Overheard in the Surgery!

Ooh matron (not really).
I was waiting to see the doctor (stress and tiredness I think are inducing weird motion sickness) and listening to the local BBC station. Apparently benefit fraud is on the increase in Bristol - or at least they reported a windfall of prosecutions.
Well that's great; no one is going to defend benefit fraud, though personally I can't see it as much more than a victimless crime perpetrated by people ruled by even bigger crooks. I don't lose much sleep over it, sorry. But, as a claimant, I have to be seen to disapprove, which is fair enough I suppose. I don't condone it regardless.
I have to wonder though how much money is spent chasing these people? I'm not the first to make this point, and I won't be the last. Surely if someone's only crime is that they have claimed fraudulently, even if it's a few grand, is there any point throwing even more money in what is clearly an exercise in making an example of these people? Send a few down as a message to the masses that the capitalist system WILL break you and WILL win - but at what cost? Isn't this the absurd contradiction of capitalism? It's creating problems where none ought to or need to exist.

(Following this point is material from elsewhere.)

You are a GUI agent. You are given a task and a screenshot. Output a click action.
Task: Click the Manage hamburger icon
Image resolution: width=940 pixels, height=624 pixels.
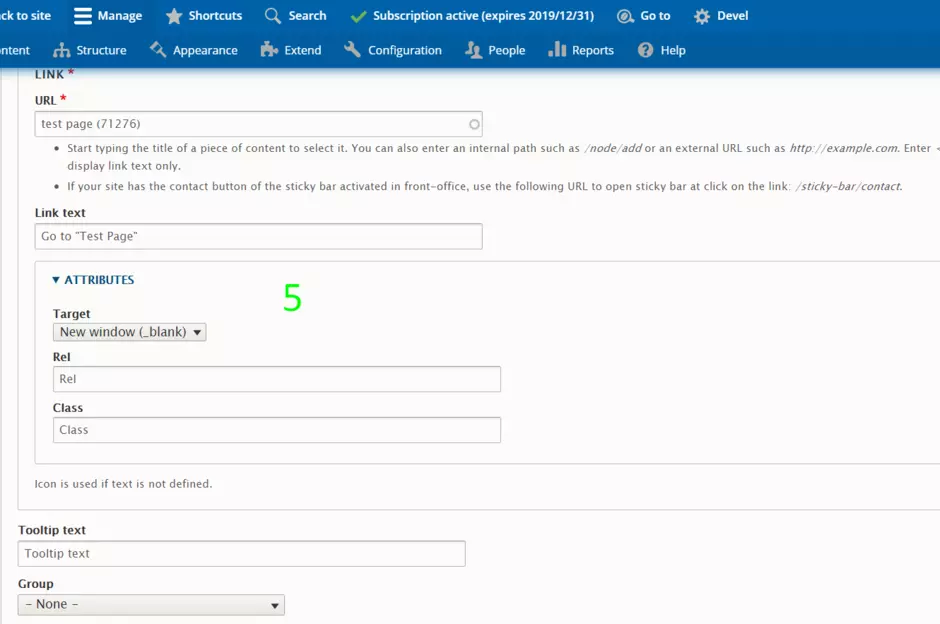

According to the council's benefit fraud webpage they investigated 667 allegations of benefit fraud. We prosecuted 61 people and a further 108 received warnings or were fined. So not even half of those allegations were substantiated. What does that say about our society? We know that the percentage of benefit money paid due to fraud is miniscule (the total is about a third of that lost to error, with both totalling around 5bn). How much did each investigation cost, what were the procedures used (were they too intrusive with people on ridiculous stakeouts)?. What was the cost of each prosecution, including the cost of jail time to the state etc? How much does it cost just to warn someone? It's just ridiculous; it's like the drug war - we criminalise people and then create an industry out of it so that some can profit (private security/investigators for starters). How about the cost of the freephone benefit fraud snitchline?

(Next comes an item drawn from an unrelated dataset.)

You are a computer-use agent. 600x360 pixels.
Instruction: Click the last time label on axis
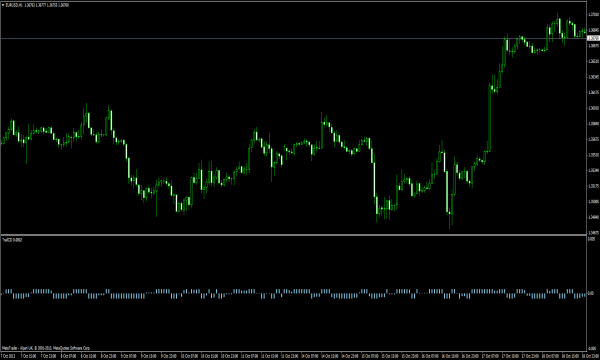(x=590, y=356)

And where is the phoneline to shop a dodgy banker or mp? 'Report a fraudster now' - wait, you have to establish guilt first. Aren't we supposed to live in a presumed innocent society, or is that a privilege one must concede while unemployed (or even employed!)? Given the rate of prosecutions mentioned above it's a bit rich to presume guilt!

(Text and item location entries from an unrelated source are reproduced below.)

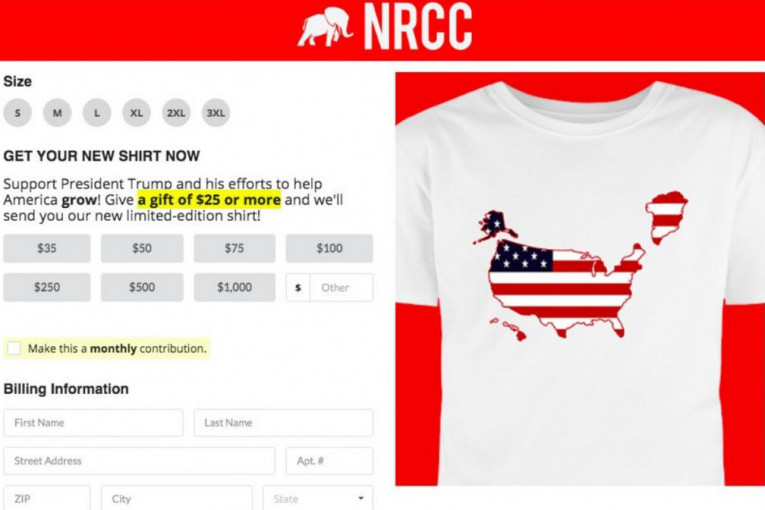The width and height of the screenshot is (765, 510).
Task: Click into the Street Address field
Action: pos(139,461)
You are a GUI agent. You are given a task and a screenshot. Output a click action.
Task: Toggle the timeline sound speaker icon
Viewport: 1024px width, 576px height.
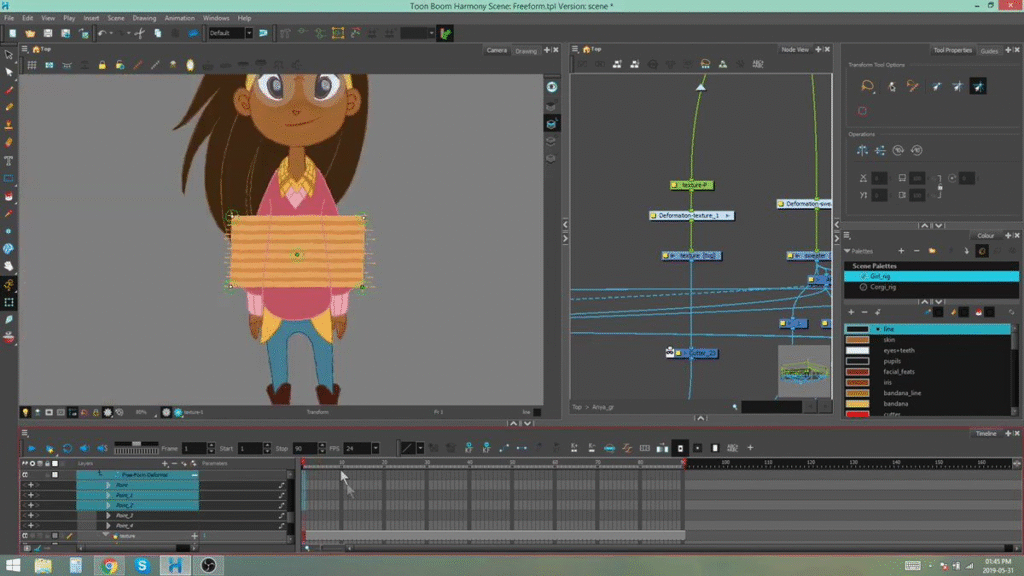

Of course benefit fraud is easy meat for the right wing press; it's largely impossible to defend (though I maintain that, where innocent people are not hurt, conned or manipulated I find it hard to really care). So as a sensible anti-capitalist I don't condone it. But let's have some facts and some perspective. It's easy to criticise people for making these choices, but when you're poor (and yes, not all 'fraudsters' are poor) and claiming while doing a few hours cash in hand - are you really the bogeyman?